Driving that notion are sections of his book such as one on the Glatfelter company in Pennsylvania, which supplies paper for almost 1,000 products, including Hallmark greeting cards; U.S. stamps and Priority Mail envelopes; Salada, Tetley, and Twinings tea bags; Crayola crayon wrap; and Kotex release liners. Basbanes details the immense resourcefulness with which paper producers adapt to changing practices, in many cases expanding their businesses by filling demands for an enormous range of products. (A few years ago, the British Association of Paper Historians said there were roughly 20,000 commercial uses of paper).
Some of those, Basbanes makes clear, are unlikely to change. The advent of toilet paper in the 19th century, by providing “a physical barrier between fecal excretion and the hand” (wrote Dr. Walter T. Hughes, an expert on the subject), did an enormous amount to forestall infectious diseases such as dysentery and typhoid. Do we now envision a digital replacement for toilet paper? We might, here in the United States, switch to strategically placed jets of water and electronically cued dryers (resembling practices elsewhere)—perhaps by logging on to some contraption when we finish our business. Don’t hold your breath.
Although most of the time Basbanes maintains a tone of reportorial “objectivity” as he gambols on about adhesive postage stamps, NSA pulping of documents, historic archives, the book-arts movement, or whatever’s next on his “paper” agenda, his optimism about paper is clear—sometimes communicated in his own voice, sometimes by holding up his tape recorder.
“I’m not sure why anyone would want a paperless society anyway,” says Douglas A. Crane, a seventh-generation executive with Crane & Company, which disdains wood pulp as it produces all U.S. currency and, Basbanes reports, 60 percent of the world’s banknotes. “What’s the benefit there?” Paper, he says, “is such an effective way of delivering information. Readers get to read it when they want to, they don’t have to turn on a power button, it’s very portable, it’s extraordinarily convenient.”
Basbanes offers other pro-paper reasons as well.
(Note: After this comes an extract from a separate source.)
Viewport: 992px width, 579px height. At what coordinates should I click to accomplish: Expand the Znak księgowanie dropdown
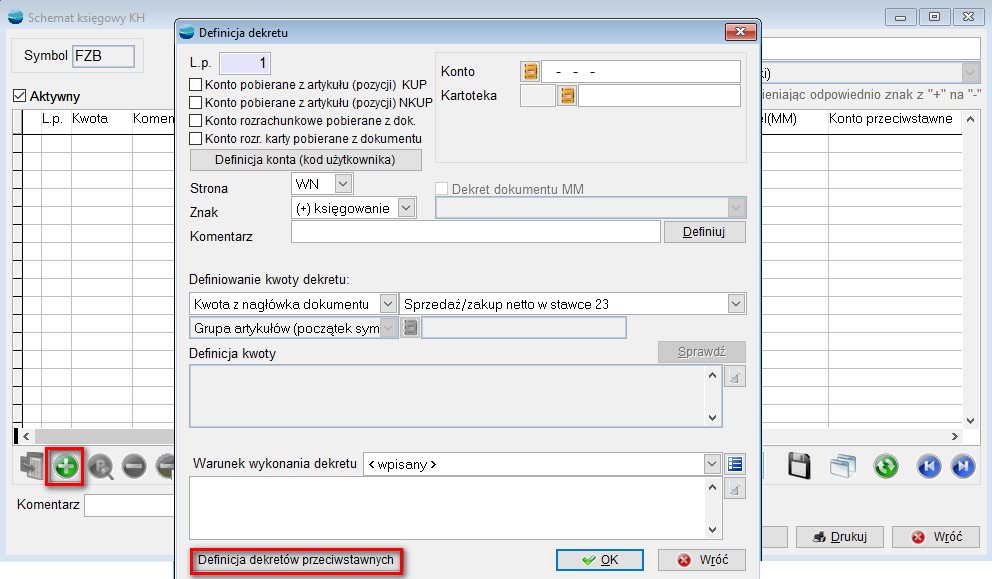pos(405,208)
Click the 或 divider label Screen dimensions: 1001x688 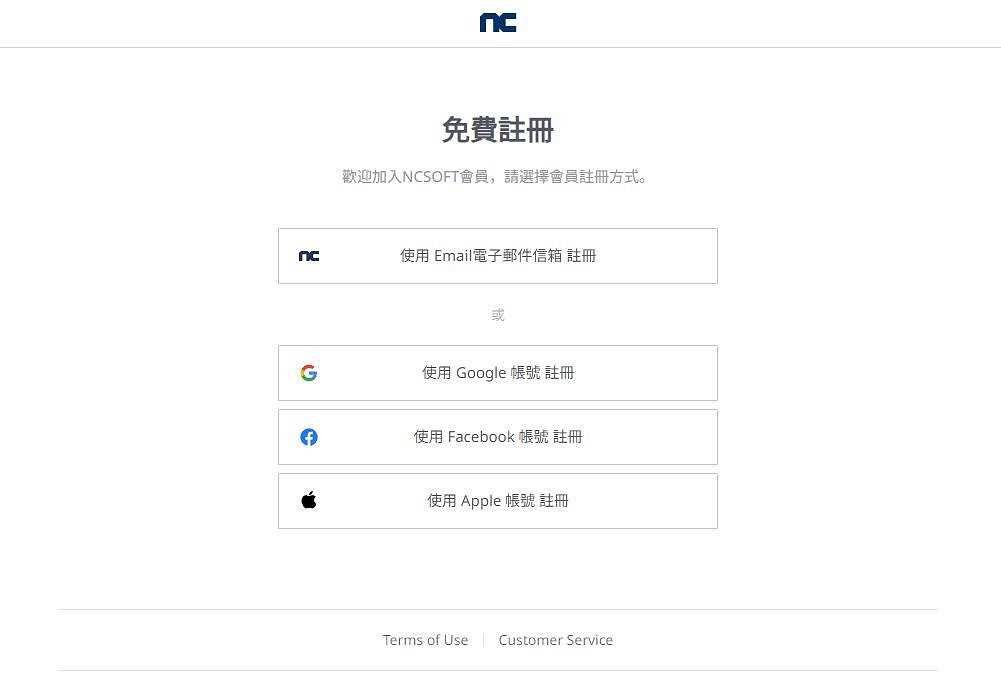click(x=497, y=314)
Like Blanchette, he notes that “the impulse to ‘keep a hard copy’ remains central to bureaucratic culture, and is sure to endure despite the arrival of electronic recordkeeping.” And his observations about the dangers of the eclipse of paper recordkeeping at government agencies such as the NSA now read as both ironic and spot on. “With so much material now being ‘born digital’ and stored in computers instead of file cabinets,” he writes, “the likelihood of a security breach has increased exponentially.” One senior intelligence analyst confides to Basbanes, himself a former naval officer: “Very simply stated, paper is safer.”
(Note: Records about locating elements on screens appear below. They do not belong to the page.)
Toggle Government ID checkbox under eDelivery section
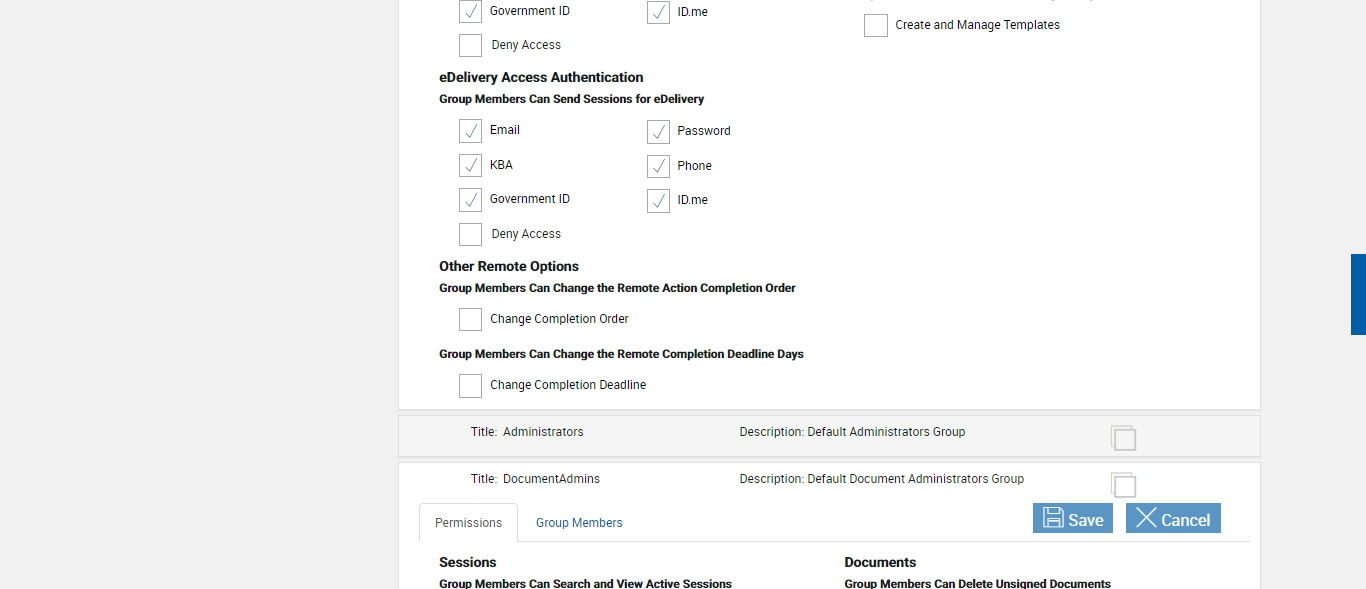The height and width of the screenshot is (589, 1366). point(470,200)
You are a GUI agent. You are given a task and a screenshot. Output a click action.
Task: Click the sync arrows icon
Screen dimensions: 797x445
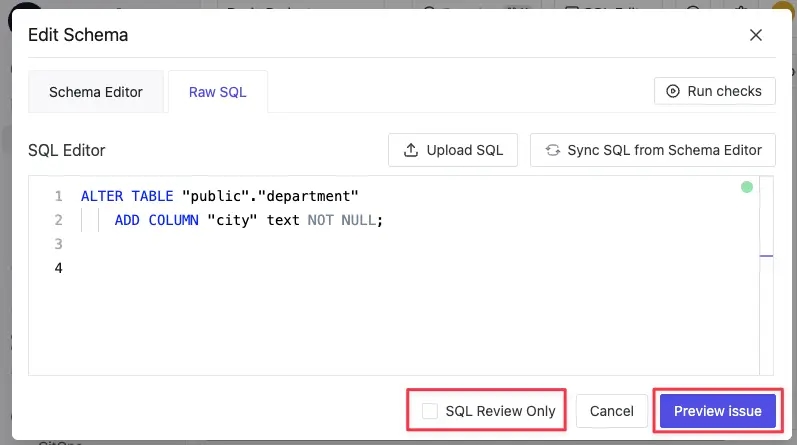pyautogui.click(x=553, y=150)
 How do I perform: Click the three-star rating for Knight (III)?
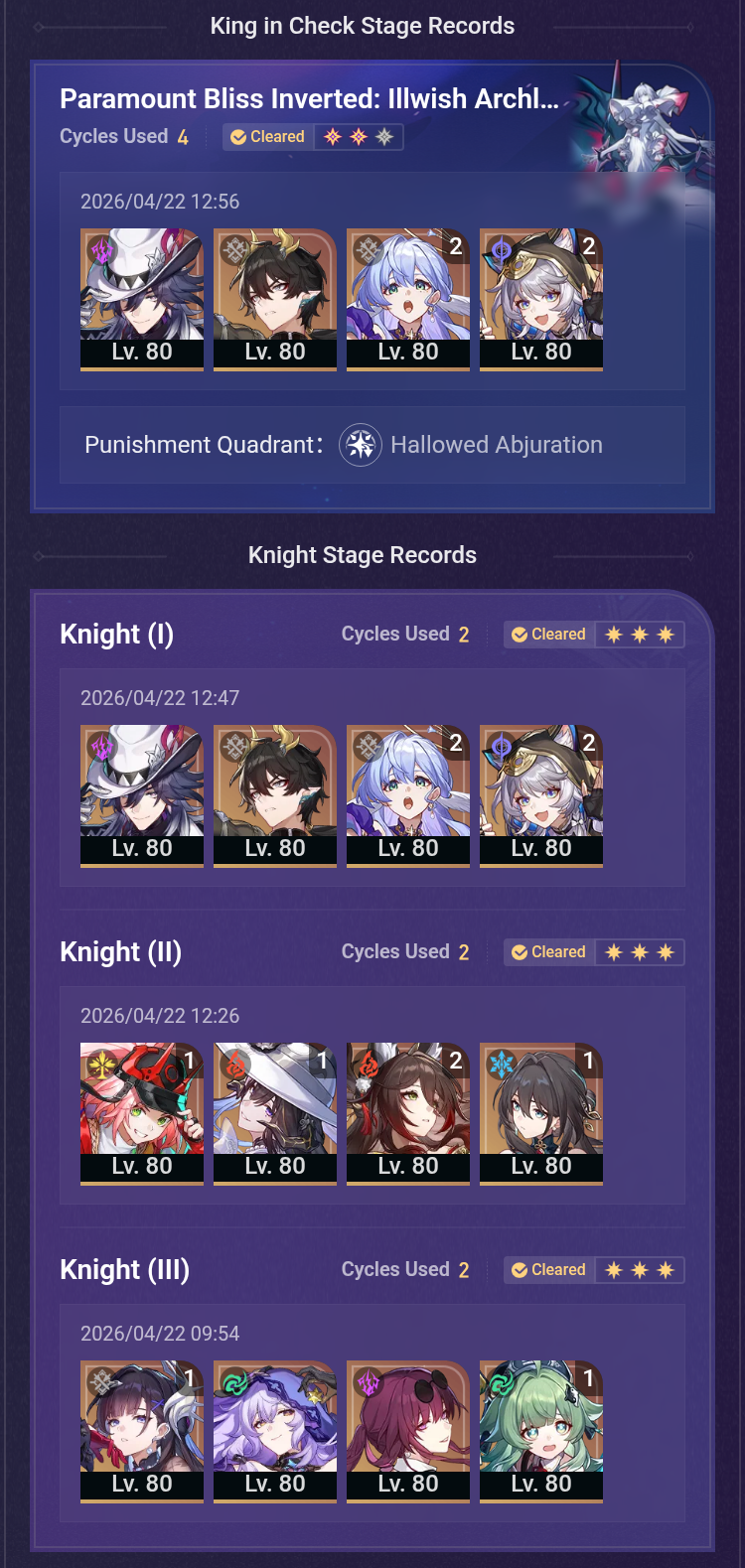point(640,1270)
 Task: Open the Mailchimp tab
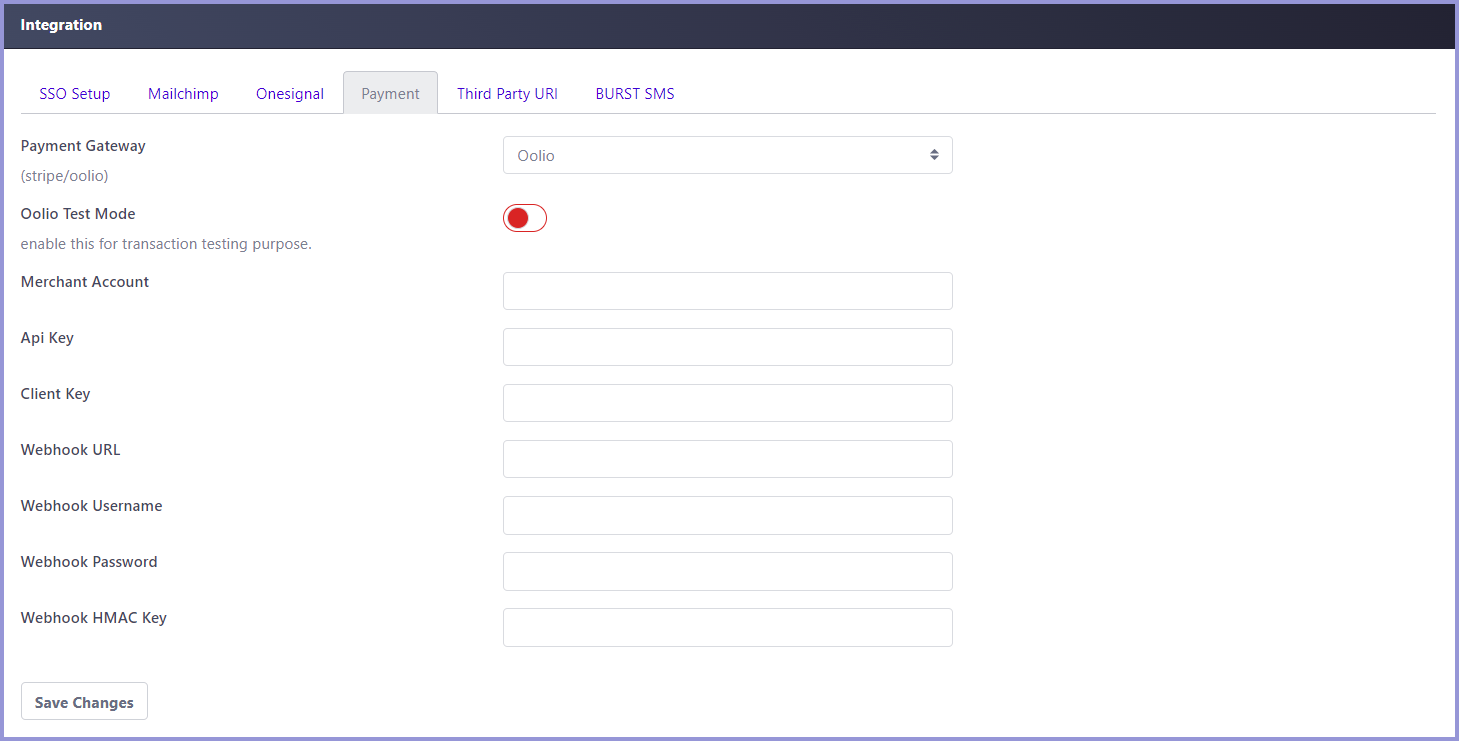click(183, 94)
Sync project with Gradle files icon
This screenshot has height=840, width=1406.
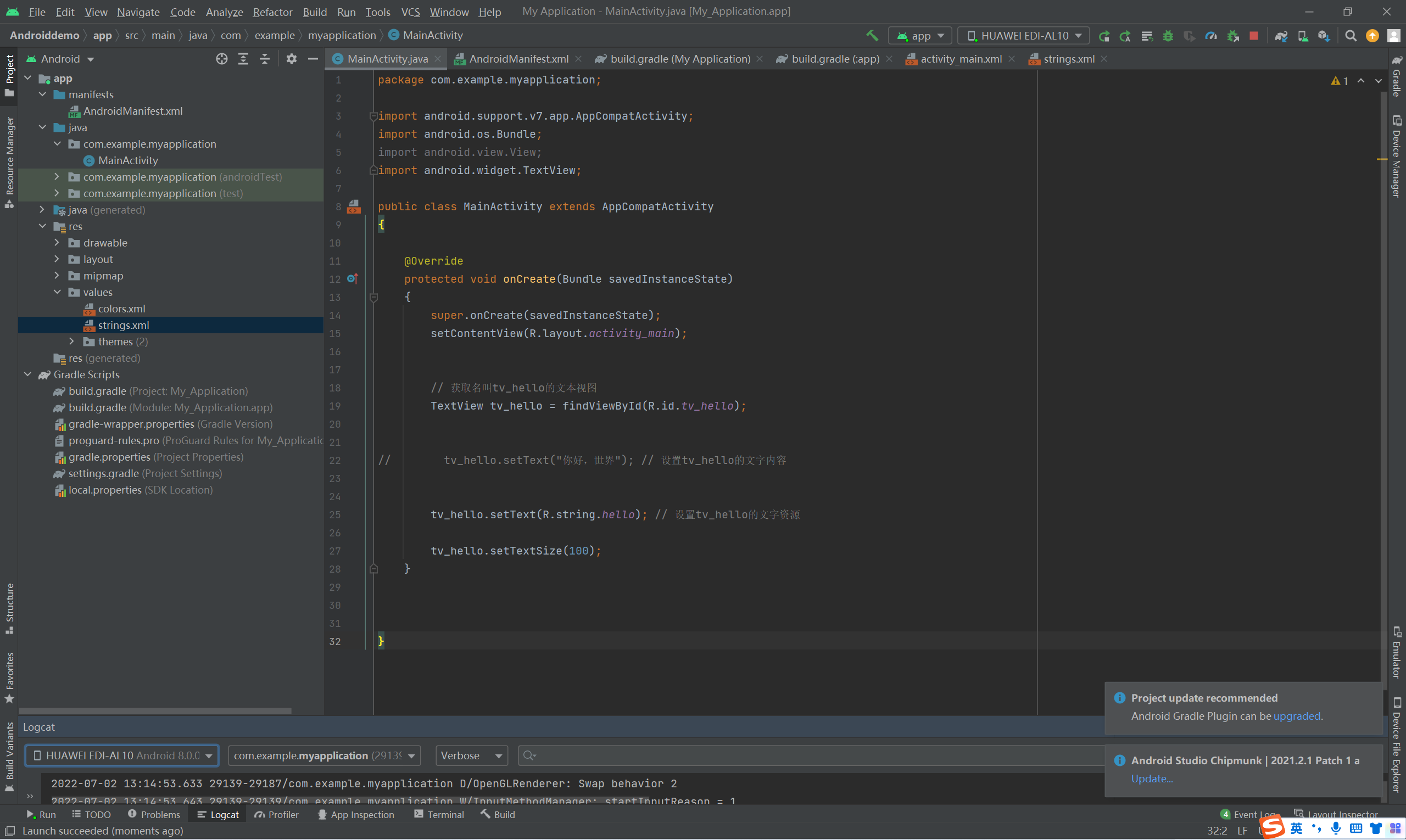tap(1281, 36)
Should paper disappear, we will, to be sure, need to abandon endless metaphorical phrases in English, from “paper tiger” to “paper thin.” But such predictions are almost certainly not worth the paper they’re printed on. The other day, even The New York Times—always essential to determining which way the zeitgeist is blowing—got on board with the counternarrative. David Carr, its closest figure to a media guru, celebrated the decision of Kevin Kelly, founding executive editor of Wired and cyberphilosopher extraordinaire, to take thousands of reviews of “neat stuff” that he’d gathered on his website, Cool Tools, and publish them as an old-fashioned print catalog.
“Print continues to be a remarkable technology,” declared Carr, “if not as lucrative as it used to be, with its own durable glories.”
Since paper exists, he might have said, we don’t have to invent it.